Social wants of art differ as the regions change. Americans favor landscapes, wild animals and George Washington. While Russia's taste is more religious.  It does not mean one is wrong they just see things differently, and favor different aspects of culture.

Most favor realism over abstract

It used to be High Culture was fine art, classical music, opera and ballet, while working class, or low class, was comic strips, television, and the cinema.

Popular Cultural is something that is now studies because there is now a belief that we cannot understand a culture without analyzing its production and consumption of all forms of culture, from high to low.

Collecting, Display and Institutional Critique

"Art-culture system" - shows how the movement of objects through the collecting practices of museums, scholars and connoisseurs effect transitions in the meaning and the value of works from not art to art and authentic to inauthentic.

When art is not being shown or objects not being used the become "dead" and keeping them out in the publics eye and in interaction with viewers they keep their vitality.

Fred Wilson- use of juxtaposition objects created and interesting dialog.  He went through the archives of the museum and took out many objects that were not being shown and gave them a new home, he also gave lectures to a tour on why he chose specific objects and positions.

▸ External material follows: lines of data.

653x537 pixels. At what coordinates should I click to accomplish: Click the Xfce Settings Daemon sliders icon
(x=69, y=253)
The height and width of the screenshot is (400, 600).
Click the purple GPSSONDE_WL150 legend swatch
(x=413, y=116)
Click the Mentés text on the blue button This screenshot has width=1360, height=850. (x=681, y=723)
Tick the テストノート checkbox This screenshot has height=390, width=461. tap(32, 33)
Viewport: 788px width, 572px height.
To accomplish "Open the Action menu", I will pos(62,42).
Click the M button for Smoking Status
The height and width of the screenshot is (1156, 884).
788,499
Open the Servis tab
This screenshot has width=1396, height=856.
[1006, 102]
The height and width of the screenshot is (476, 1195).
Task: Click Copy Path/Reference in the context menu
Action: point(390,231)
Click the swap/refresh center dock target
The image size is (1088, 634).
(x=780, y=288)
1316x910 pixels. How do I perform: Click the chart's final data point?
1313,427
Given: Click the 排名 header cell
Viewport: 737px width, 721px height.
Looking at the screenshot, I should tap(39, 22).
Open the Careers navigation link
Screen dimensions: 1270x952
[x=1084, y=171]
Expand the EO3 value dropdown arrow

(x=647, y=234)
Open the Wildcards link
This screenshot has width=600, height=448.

Reading Images as Ideological Subjects.

Karl Marx- both the roll of economics in the progress of history and the way that capitalism works in terms of class relations. Those that own the means to production are also in control of the ideas and viewpoints produced and circulated in a society's venues. whom ever is dominant is what will be portrayed because of the dominant social class that controls it.

hegemony- power is not wielded by one class over another, but rather it is negotiated among all classes of all people.

Relationships are constantly changing, so once dominant ideologies have to be often reaffirmed because now people can work against them

Encoding and Decoding

Stuart Hall

  1. Dominant- hegemonic reading. what the majority of people are meant to decipher
  2. Negotiated reading. you understand the meaning but negate it also
  3. Oppositional reading. they listen but they don't agree 
 negotiation invokes the process of trade

interpretation is a mental process of acceptance and rejection of the meaning that are assigned to the image given the dominant ideologies that surround it.

Reception and the Audience

Reception theory has for the most part looked at the practices of individual viewers in the interpretation and making meaning from watching and consuming cultural products

Bricolage is taking things and using them in ways they were not intended as to separate them from their normal or expected context.

Appropriation and Cultural Production

appropriation- taking something for oneself without consent.